Fight Fire with…(Why it’s good you’re already finishing this title)

The elderly woman exhaled loudly as she pushed up from sitting at the kitchen table. She’d heard a knocking from the front porch and wondered if her son had forgotten something earlier. She walked to the kitchen door and looked out across the porch, only to see giant orange flames licking up the siding of the house. Her breath caught in her throat. She fumbled pulling her phone from her pocket and her fingers shook as she punched in 9-1-1. Her voice trembled as she almost screamed at the operator – “There’s a fire on the front porch!” Then, in her hurry to leave, she put the phone down as she picked up her purse and rushed towards the side door. Just as she made it out into the yard, she saw that the flames had already come around the porch and soon the entire side of the house was on fire. Now safely outside the burning house, she suddenly wondered why the operator had said they were sending the police. Why weren’t they sending the firetrucks? I need firefighters!  
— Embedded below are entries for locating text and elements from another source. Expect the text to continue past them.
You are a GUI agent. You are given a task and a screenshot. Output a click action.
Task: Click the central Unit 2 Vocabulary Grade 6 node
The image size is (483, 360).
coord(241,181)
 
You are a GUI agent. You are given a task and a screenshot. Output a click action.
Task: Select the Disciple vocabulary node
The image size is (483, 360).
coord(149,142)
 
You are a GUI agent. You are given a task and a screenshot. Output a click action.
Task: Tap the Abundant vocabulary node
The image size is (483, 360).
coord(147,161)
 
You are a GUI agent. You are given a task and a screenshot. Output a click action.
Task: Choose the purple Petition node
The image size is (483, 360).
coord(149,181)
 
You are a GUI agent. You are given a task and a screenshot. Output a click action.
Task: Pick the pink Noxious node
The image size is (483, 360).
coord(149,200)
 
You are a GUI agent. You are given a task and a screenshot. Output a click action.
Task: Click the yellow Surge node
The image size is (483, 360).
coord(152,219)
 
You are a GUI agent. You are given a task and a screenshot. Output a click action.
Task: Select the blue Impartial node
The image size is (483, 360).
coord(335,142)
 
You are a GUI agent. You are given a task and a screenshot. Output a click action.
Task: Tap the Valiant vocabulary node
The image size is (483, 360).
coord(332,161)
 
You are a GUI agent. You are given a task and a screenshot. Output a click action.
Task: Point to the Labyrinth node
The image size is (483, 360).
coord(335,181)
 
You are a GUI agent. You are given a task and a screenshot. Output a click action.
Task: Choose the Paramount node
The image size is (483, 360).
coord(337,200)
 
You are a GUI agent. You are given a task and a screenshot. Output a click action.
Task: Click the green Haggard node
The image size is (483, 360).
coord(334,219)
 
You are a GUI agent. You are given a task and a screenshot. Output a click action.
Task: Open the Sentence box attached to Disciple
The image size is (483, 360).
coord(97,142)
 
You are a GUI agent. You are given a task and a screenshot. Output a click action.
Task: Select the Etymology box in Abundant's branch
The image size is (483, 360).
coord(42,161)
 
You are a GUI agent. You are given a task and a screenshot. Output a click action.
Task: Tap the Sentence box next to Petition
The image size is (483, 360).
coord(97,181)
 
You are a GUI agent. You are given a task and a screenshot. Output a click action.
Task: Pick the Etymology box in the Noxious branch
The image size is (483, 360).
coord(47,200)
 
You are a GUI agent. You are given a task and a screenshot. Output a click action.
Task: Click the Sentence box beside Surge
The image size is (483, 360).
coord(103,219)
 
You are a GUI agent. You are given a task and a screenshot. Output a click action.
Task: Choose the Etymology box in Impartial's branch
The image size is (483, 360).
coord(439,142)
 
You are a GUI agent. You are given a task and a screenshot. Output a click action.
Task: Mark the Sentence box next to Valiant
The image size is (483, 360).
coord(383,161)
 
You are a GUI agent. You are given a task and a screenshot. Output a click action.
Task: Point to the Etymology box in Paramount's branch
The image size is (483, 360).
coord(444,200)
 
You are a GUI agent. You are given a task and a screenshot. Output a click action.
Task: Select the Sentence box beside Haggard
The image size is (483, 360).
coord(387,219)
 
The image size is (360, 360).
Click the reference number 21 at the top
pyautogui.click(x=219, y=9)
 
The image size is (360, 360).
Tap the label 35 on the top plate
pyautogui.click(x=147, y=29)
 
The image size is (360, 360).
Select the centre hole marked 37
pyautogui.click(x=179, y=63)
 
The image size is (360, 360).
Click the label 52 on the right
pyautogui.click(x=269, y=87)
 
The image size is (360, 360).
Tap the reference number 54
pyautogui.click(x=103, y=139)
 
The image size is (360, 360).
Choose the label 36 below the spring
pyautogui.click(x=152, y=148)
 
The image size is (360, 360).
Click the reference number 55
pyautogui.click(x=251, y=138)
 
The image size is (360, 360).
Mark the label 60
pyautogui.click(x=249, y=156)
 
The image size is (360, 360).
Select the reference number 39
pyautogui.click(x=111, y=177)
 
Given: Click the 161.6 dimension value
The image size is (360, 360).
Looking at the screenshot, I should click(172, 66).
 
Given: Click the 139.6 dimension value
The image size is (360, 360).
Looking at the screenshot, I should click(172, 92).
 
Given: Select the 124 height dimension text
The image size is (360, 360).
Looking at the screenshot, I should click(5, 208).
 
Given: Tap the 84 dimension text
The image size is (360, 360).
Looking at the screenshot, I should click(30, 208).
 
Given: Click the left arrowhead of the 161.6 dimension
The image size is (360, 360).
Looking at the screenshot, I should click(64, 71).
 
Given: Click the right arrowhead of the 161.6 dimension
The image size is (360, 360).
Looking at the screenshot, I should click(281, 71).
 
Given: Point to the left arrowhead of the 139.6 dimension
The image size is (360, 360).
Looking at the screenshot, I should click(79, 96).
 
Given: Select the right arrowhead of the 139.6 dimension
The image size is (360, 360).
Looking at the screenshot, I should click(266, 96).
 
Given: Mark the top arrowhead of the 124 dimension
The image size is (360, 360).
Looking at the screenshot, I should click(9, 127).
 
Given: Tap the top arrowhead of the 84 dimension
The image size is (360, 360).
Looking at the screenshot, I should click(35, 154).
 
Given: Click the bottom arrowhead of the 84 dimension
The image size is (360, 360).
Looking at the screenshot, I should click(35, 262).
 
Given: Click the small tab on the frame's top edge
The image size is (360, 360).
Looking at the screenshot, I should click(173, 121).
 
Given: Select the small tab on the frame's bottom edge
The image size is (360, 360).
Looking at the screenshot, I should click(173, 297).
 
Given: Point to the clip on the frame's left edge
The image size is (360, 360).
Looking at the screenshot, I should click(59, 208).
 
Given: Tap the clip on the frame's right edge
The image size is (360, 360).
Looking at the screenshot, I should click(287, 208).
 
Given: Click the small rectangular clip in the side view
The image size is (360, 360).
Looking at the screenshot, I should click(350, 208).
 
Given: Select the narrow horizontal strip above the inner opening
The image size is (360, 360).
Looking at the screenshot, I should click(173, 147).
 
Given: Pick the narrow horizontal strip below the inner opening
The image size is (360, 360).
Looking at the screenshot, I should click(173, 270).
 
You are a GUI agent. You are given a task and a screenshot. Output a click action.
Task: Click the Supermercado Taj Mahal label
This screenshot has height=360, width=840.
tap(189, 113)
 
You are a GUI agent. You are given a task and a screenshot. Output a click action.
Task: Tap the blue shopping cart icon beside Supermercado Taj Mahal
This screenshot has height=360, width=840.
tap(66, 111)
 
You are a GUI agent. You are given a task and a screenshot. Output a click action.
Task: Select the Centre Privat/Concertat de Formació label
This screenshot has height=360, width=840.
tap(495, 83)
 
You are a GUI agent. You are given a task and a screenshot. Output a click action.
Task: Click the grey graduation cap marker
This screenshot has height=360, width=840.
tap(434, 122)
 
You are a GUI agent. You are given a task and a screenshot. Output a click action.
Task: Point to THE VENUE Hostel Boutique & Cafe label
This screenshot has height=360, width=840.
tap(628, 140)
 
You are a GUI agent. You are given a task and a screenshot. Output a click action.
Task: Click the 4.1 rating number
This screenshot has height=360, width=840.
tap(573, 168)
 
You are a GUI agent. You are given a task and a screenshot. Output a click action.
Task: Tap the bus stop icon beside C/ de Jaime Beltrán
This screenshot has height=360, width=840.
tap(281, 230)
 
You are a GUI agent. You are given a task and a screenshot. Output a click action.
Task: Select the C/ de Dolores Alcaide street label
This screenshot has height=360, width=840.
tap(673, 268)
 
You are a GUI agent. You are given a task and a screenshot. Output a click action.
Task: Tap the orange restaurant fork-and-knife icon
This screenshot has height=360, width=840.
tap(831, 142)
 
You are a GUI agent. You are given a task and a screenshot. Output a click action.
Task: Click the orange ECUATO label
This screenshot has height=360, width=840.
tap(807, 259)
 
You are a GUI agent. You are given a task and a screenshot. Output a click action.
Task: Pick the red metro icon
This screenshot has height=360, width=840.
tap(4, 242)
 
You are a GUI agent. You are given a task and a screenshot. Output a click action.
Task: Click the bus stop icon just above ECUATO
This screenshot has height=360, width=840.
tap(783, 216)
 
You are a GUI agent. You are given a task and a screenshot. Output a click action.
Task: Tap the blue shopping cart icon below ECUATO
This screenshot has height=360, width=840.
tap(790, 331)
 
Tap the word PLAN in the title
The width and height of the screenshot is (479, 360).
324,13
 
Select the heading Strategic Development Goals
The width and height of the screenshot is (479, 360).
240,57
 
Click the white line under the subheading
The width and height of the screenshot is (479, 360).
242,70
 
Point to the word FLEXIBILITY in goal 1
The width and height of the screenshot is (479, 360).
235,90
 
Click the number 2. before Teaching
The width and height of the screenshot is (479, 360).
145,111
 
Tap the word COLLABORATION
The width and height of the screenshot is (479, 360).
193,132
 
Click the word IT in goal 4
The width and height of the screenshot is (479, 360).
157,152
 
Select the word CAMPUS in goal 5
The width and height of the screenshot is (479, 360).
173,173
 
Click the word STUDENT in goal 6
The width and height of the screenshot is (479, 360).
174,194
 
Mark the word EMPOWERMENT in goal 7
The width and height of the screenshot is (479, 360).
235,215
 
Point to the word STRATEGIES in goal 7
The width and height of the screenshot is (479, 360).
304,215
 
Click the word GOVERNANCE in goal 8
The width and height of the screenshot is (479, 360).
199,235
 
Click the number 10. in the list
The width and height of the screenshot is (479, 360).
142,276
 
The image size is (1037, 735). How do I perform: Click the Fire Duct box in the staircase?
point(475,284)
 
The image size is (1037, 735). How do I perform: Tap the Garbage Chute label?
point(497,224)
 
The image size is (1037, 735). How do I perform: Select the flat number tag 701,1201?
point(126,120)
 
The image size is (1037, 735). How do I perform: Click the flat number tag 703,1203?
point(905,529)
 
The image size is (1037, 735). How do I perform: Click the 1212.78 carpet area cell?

Minutes later a neighbor drove by, saw the flames and stopped to help. The woman had the presence of mind to borrow his phone to call 911 back and clarify that her house was on fire and that she needed firefighters to be sent. But in those critical moments, the fire had grown in intensity and the house seemed already engulfed. Somehow, the first 911 operator had heard “there’s a fight” instead of “there’s a fire”.

The old adage, learn from your mistakes, applies not just to trying to improve yourself, but to how the different kinds of mistakes we make can teach us about how the world works. For example, understanding communication mistakes like the one above can help us to better understand human cognition and the mechanisms behind how our minds comprehend language, and these lessons can then be broadly applied in everything from improving education to making your Google/Amazon/Apple AI assistant work better. So, what might have led to the mistake in our story?

You might be thinking, well, “fight” and “fire” sound somewhat alike. The distinction between the two may be even less obvious depending on the speaker’s accent, rate of speech, and degrees of emphasis and articulation. Additionally, maybe the clarity of the audio was degraded over the cellular signal or through the phone’s speaker, and all of this may have been affected or exasperated by the stress and intensity of the emergency situation. Perhaps what the 911 operator heard simply sounded more like “fight” than “fire.”

A maybe less obvious possibility is that the 911 operator’s mind made a sort-of calculated guess – a prediction – about the word or words it might hear, given the context of an emergency call and the phrase “There’s a…”, and that this prediction influenced what they thought they heard. It might seem strange to think that our minds make predictions about what we’re about to hear or read, because if we waited just a few moments there probably wouldn’t be a need to predict at all. However, we know that human minds make lots of other generally beneficial predictions. You may try to predict how your opponent will move when playing basketball, where the ball will land in a game of catch, or how the drivers around you will behave to better plan your own movements. You probably aren’t even fully aware that you’re doing it. If you think of language use like these other joint activities, predictions of what a speaker might say next could allow better coordination of turn-taking, faster comprehension, and better planning of your own responses. When you add in the additional ambiguity of spoken language, from all the words that sound alike to all the different ways the same word can be articulated to just how unintelligible speech can sometimes be, making calculated guesses – when you’re right – could be very beneficial for efficient comprehension.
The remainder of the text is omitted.